Un altro lavoro svolto da noi giovani era quello della raccolta della legna: quando i contadini potavano le piante, io andavo a legna con la carriola. Partivo da casa con la carriola vuota, la lasciavo all’inizio della carraia e andavo dai contadini e chiedevo: “Mi da un fascino di legna, perché io non ho legna?” e loro rispondevano: “Ah, Sgnoreina, tal dagh un bel ramagnin …”, perché ero giovane, ero una ragazzina, all’epoca non ero ancora sposata, ero una putelà, una bambina. Io ringraziano e, ero furbina, quando ero in fondo alla carraia facevo cadere la piccola fascina vicino ad un’altra e le raccoglievo tutte e due. Facevo finta che mi era caduta per poterne prendere su un’altra da mettere sotto all’ascella. Ero furbina. Le raccoglievo tutte e due e poi le mettevo sulla carriola. Quando arrivavo a casa: “Guarda mamma quanta legna!” e le mettevamo nel solaio per l’inverno.

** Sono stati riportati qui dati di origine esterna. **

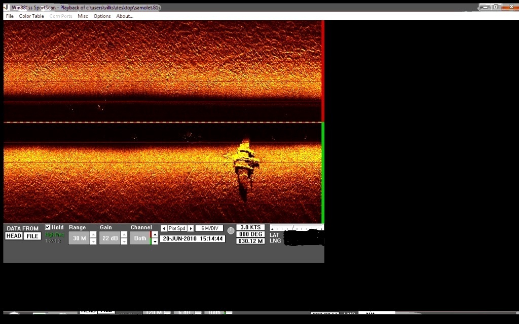Open the Options menu
The width and height of the screenshot is (519, 324).
click(x=102, y=16)
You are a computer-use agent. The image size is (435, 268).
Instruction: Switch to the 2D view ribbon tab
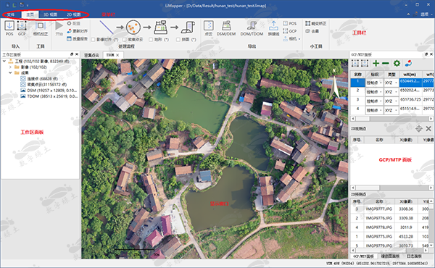click(73, 14)
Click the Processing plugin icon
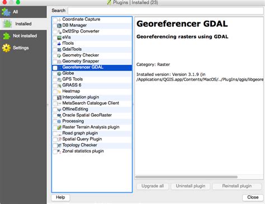The width and height of the screenshot is (265, 204). (x=59, y=122)
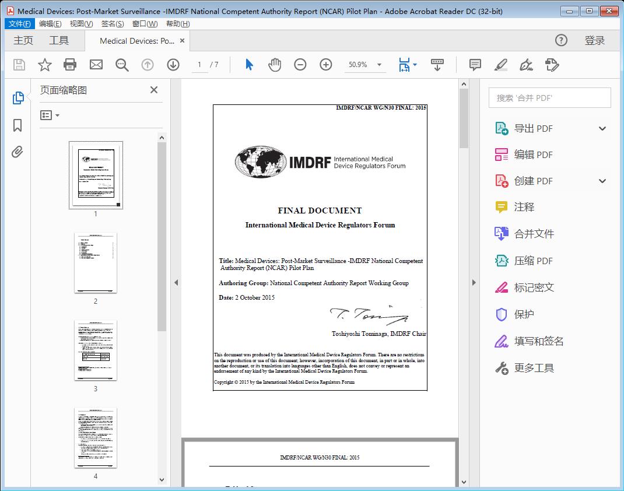
Task: Add a comment with the speech bubble icon
Action: coord(475,65)
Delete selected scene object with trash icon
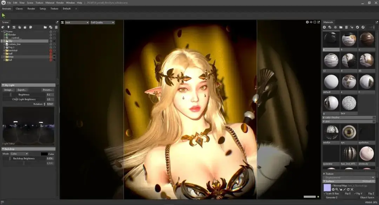 click(56, 27)
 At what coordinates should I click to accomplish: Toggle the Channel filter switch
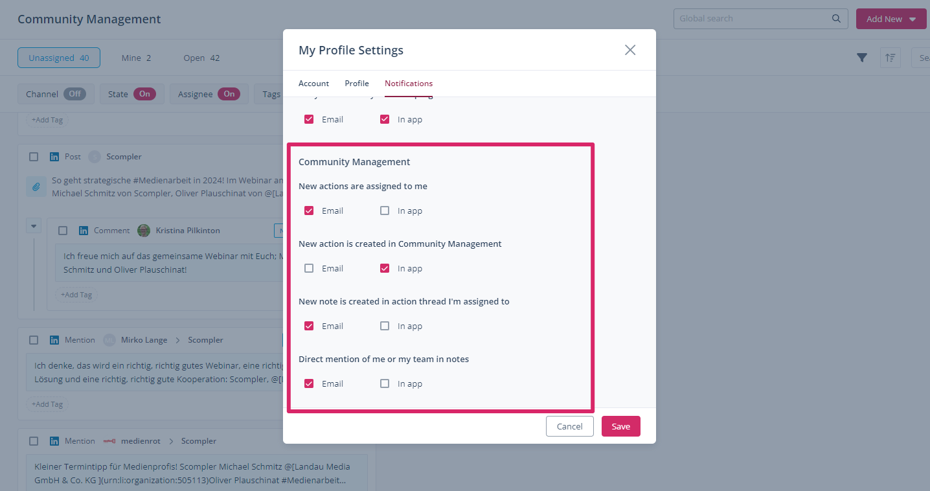click(x=74, y=94)
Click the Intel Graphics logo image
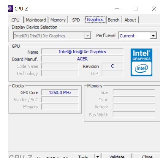160x158 pixels. (141, 62)
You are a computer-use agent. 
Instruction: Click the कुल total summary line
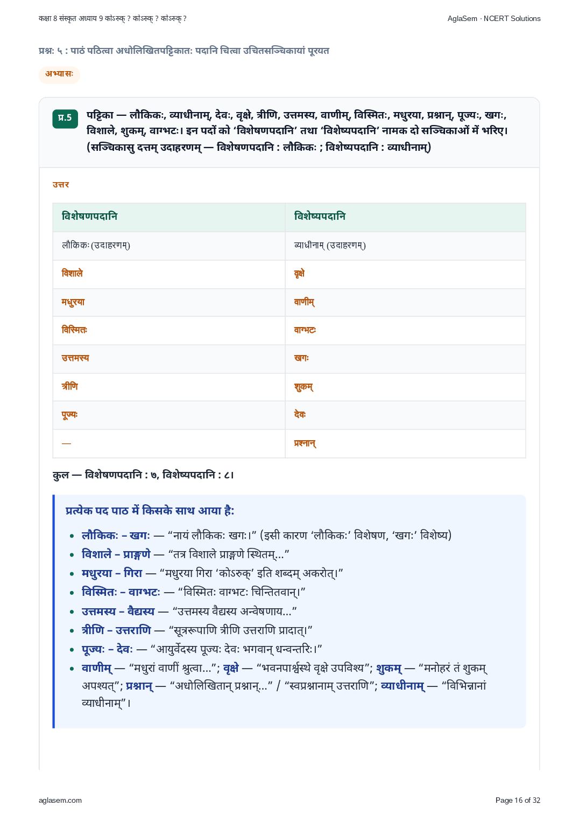click(144, 475)
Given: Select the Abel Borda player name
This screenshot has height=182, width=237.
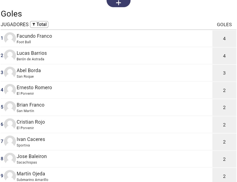Looking at the screenshot, I should click(29, 70).
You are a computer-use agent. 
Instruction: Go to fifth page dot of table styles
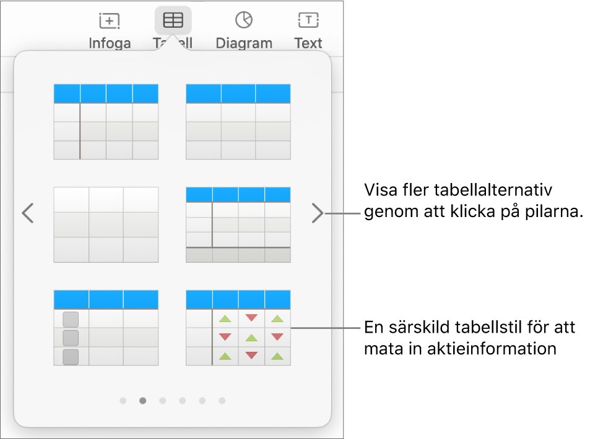click(x=202, y=401)
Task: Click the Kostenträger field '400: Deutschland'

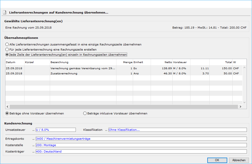Action: 141,151
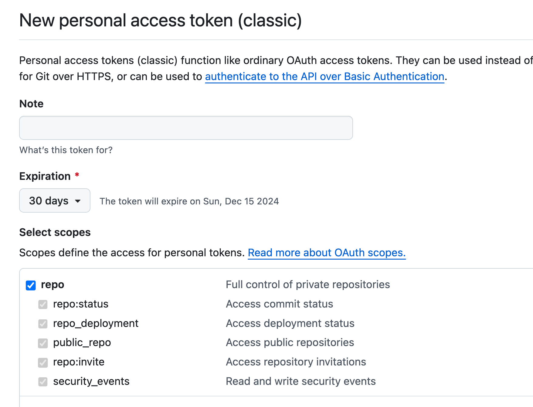533x407 pixels.
Task: Click the public_repo scope label
Action: (82, 342)
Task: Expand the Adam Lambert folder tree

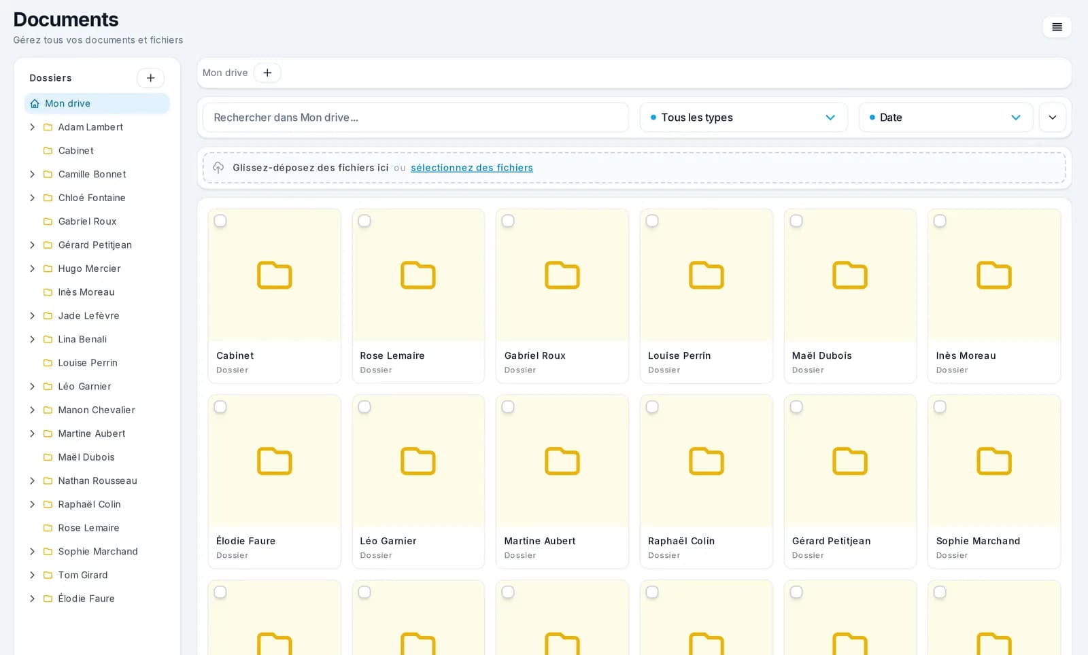Action: [32, 127]
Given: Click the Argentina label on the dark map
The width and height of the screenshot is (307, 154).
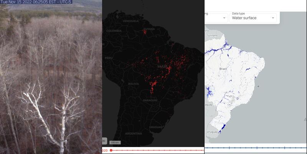Looking at the screenshot, I should [133, 134].

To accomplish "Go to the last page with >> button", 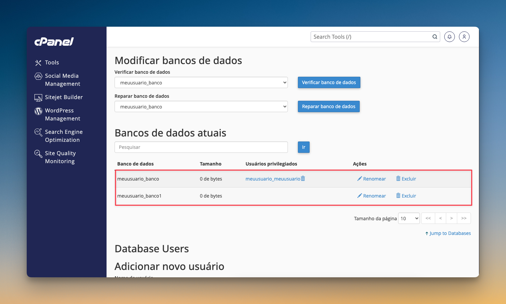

Abitavamo vicino al Crostoso, quando passava la piena, c’erano dei bei tronchi, dei bei pezzi di legna che venivano giù. Erano bellissimi, grossi: dei legni grossi così, mi facevano gola. Ero insieme ad una mia amica, le dicevo: “Veh Carla - si chiamava Carla - guarda che bella legna viene giù con la piena!”. Allora scalza ero andata nel fiume e gira, gira, mi bagnavo ed era pericoloso, ma la legna era tanto bella ed io avevo tanta voglia di prenderla, ho detto: “Dai, Carla aiutami!” mi sono fidata e li abbiamo presi. Quando mio fratello mi ha visto, al ma bravé, mi ha rimproverata, ha detto: “Non andare più nel Crostoso a fare quel lavoro lì! La legna è bella, ma è pericoloso, se tu ti annegavi!”. A me non interessava, a me interessava la legna.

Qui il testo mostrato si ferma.